* _Selected excerpt_
[Start of section]

Whole Foods Associates Seek to Unionize
A group of associates at Whole Foods Market are seeking to unionize to share their dissatisfaction regarding compensation and benefits with management at Whole Foods and parent company Amazon, The Wall Street Journal has reported.
Citing an email from the workers, WSJ said that the employees seeking to band together encouraged workers at most of the 490 Whole Foods stores to back their plan so they could "collectively voice ... concerns to Whole Foods Market and Amazon leadership." They seek better compensation, benefits and profit-sharing.
Past organizing efforts by warehouse workers and other associates who are less customer-facing were opposed by the Seattle-based ecommerce giant, the news outlet said. Amazon has also fought strikes surrounding its Prime Day in Germany, Spain and Poland, countering that it is fair to its workers.
This isn't the first time this week that Amazon has been pushed to provide better compensation to its associates. On Sept. 4, Sen. Bernie Sanders, I-Vt., and Rep. Ro Khanna, D-Calif., introduced federal legislation that would give Amazon and other large companies, such as Walmart Inc., two options: to pay employees a living wage, or foot the bill for public-assistance programs such as Medicaid, SNAP and public housing that low-wage workers often rely on.

[End of section]

* _Explore the material_
- A) According to the article on Whole Foods associates seeking to unionize, how many Whole Foods stores are there?
- B) Copy the Whole Foods unionization article from "Whole Foods Associates" down to "Journal has reported.", substituting "executives" for "management".
- C) Extend the article about Whole Foods associates seeking to unionize, picking up after its final sentence.

* _Saved data entries_
[Start of section]

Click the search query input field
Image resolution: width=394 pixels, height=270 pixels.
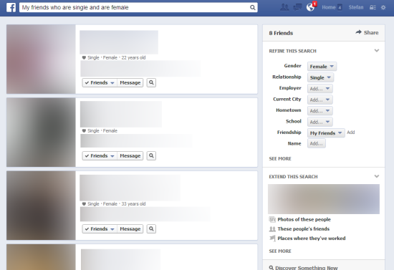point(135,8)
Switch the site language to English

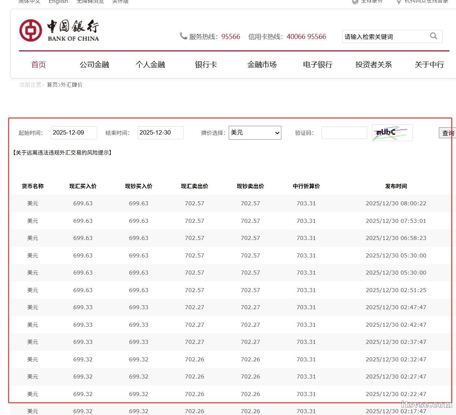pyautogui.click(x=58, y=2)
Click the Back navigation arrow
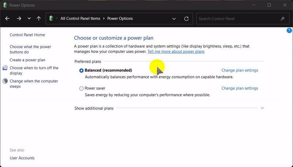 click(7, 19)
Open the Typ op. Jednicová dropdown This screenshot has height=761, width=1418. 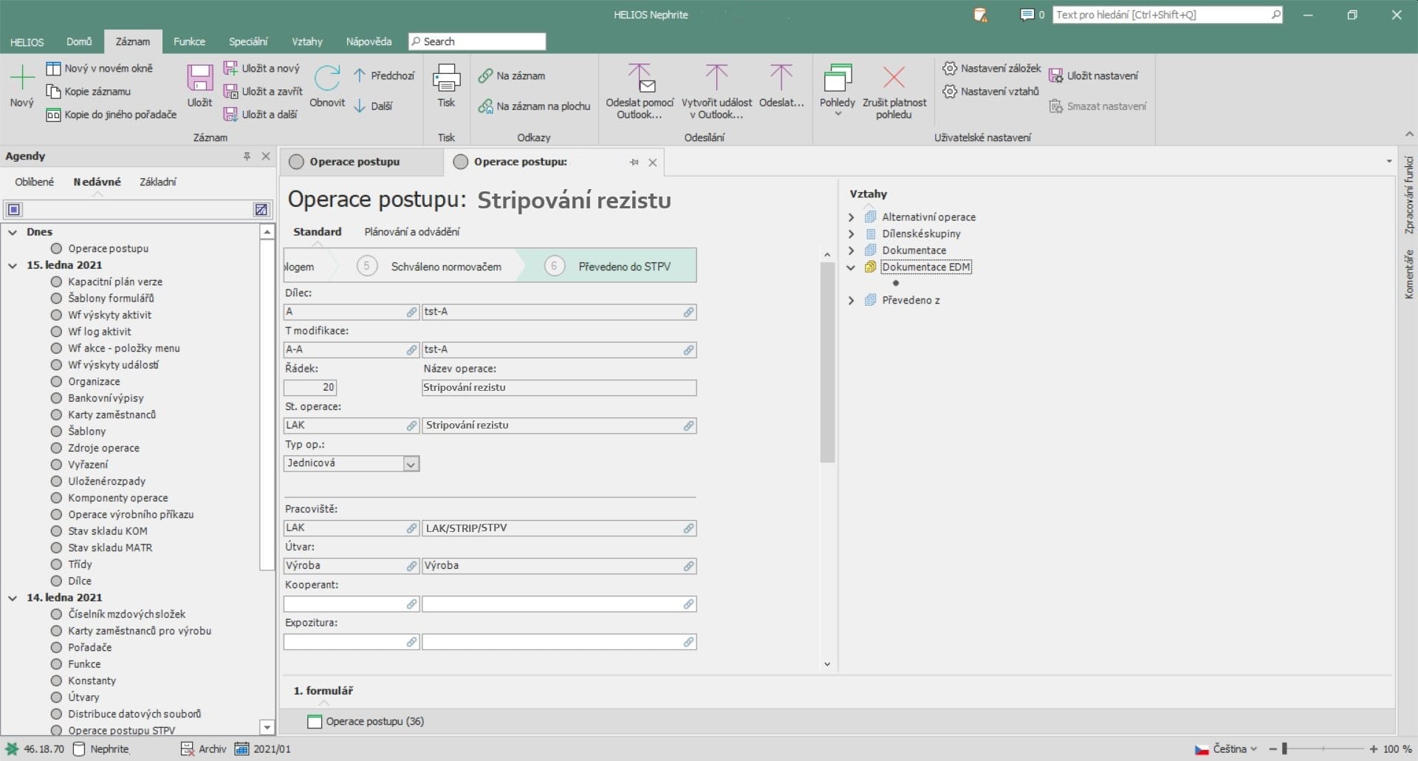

[End of section]
[Start of section]

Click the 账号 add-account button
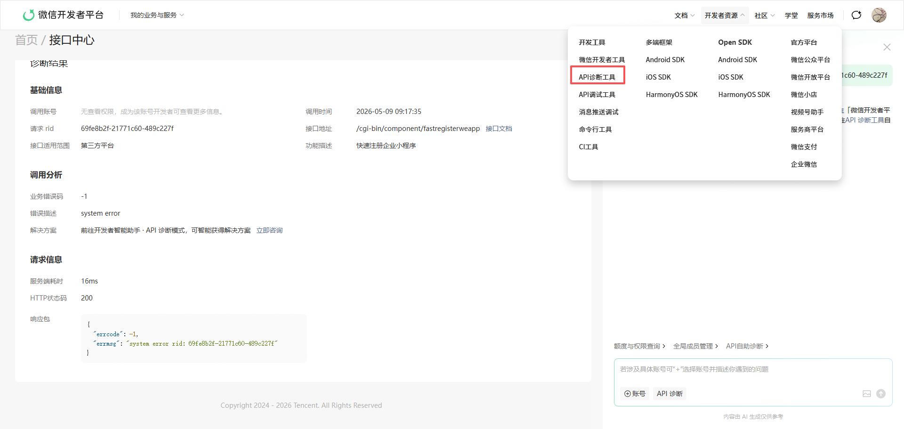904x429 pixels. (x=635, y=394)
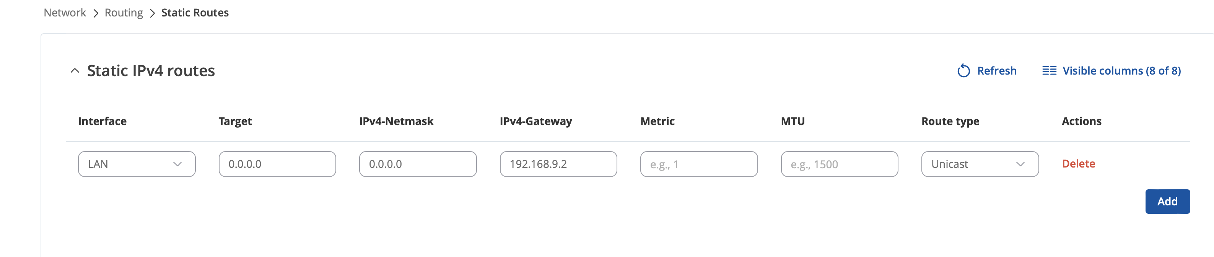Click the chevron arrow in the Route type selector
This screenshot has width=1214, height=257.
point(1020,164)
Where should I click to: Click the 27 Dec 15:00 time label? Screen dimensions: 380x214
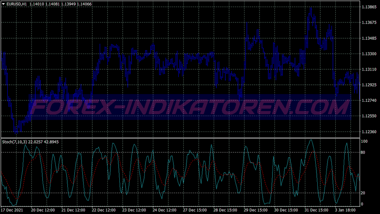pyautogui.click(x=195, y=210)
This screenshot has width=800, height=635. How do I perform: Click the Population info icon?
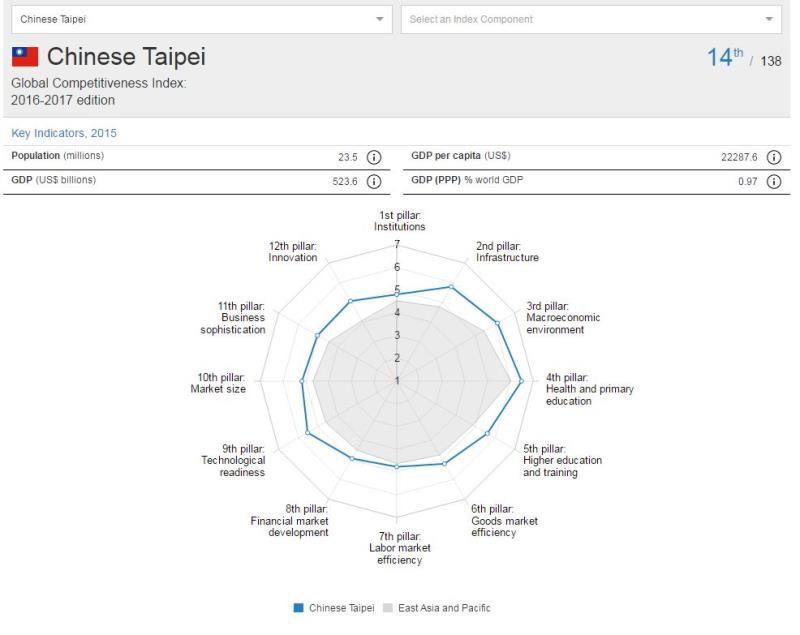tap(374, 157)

[End of section]
[Start of section]

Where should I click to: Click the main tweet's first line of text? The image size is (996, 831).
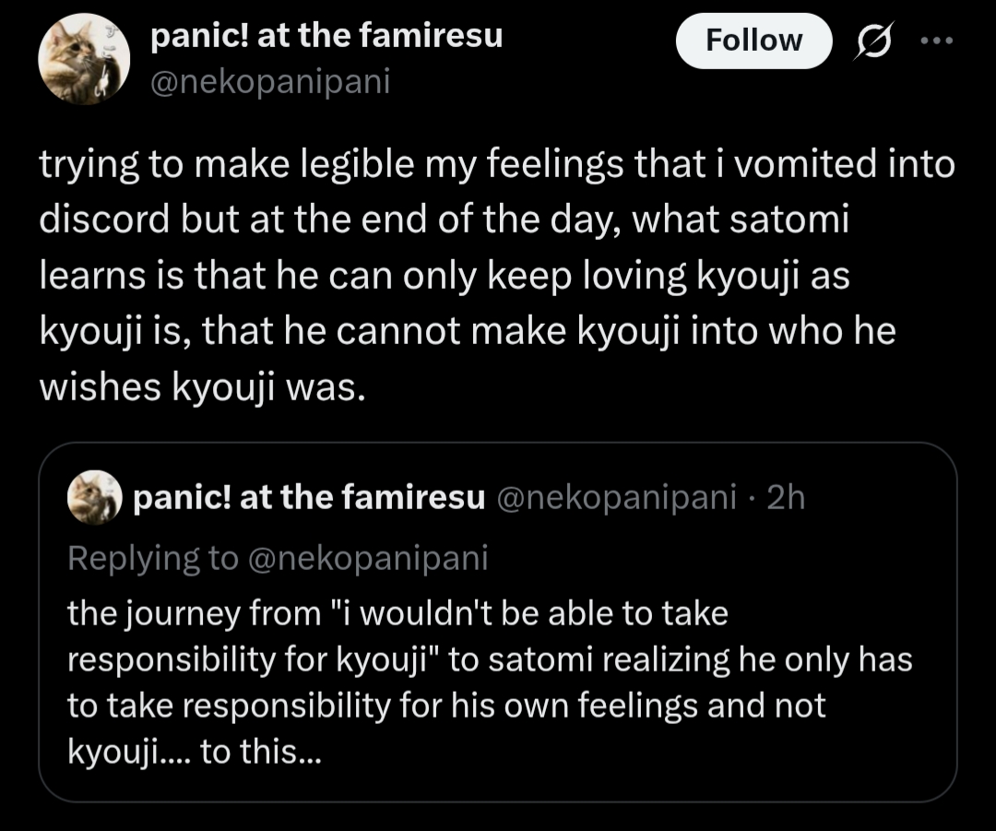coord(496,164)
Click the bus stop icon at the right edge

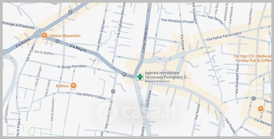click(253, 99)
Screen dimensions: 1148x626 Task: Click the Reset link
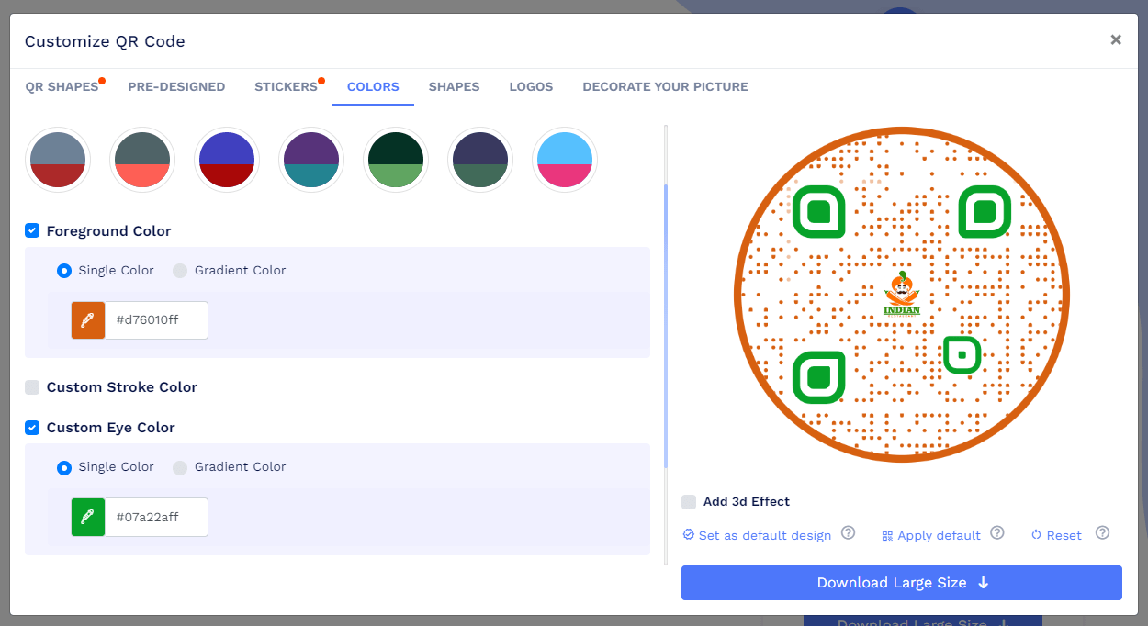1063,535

[End of section]

* _Answers to the problems_
- A) 490

- B)
Whole Foods Associates Seek to Unionize
A group of associates at Whole Foods Market are seeking to unionize to share their dissatisfaction regarding compensation and benefits with executives at Whole Foods and parent company Amazon, The Wall Street Journal has reported.

- C)
The bill takes a jab specifically at Amazon and its founder and CEO, Jeff Bezos, with its name, the Stop Bad Employers by Zeroing Out Subsidies (BEZOS) Act. It would set up a 100 percent tax on corporations with 500 or more employees equal to the amount of federal benefits received by their low-wage workers.
Amazon responded by noting that in the United States, it pays an average hourly wage of $15 per hour before overtime to full-time associates in its fulfillment centers, and also offers cash, stock and incentive bonuses.
Since purchasing Whole Foods a little more than a year ago, Amazon has worked to put new technologies and procedures in place, some of which have hurt associates more than helped them. In one instance reported earlier this year, a new inventory management system was causing severe unrest among employees: Order-to-Shelf relies on scorecards that evaluate everything from signage accuracy to shrink, using a "strict set of procedures for purchasing, displaying and storing products" on shelves and in back rooms, Business Insider reported in February.
At that time, Whole Foods would instruct store managers to walk through aisles and storage rooms regularly with checklists, making sure that every item was in its appropriate place. If managers found anything amiss, they would dock points. Moreover, employees would be quizzed on the spot regarding sales goals, top-selling items, the prior week's sales and more, with those scoring below 89.9 potentially facing dismissal.
Not only did the system end up causing food shortages across stores, but it also created a decline in employee morale, with reports of people openly crying and even seeking employment elsewhere or quitting outright.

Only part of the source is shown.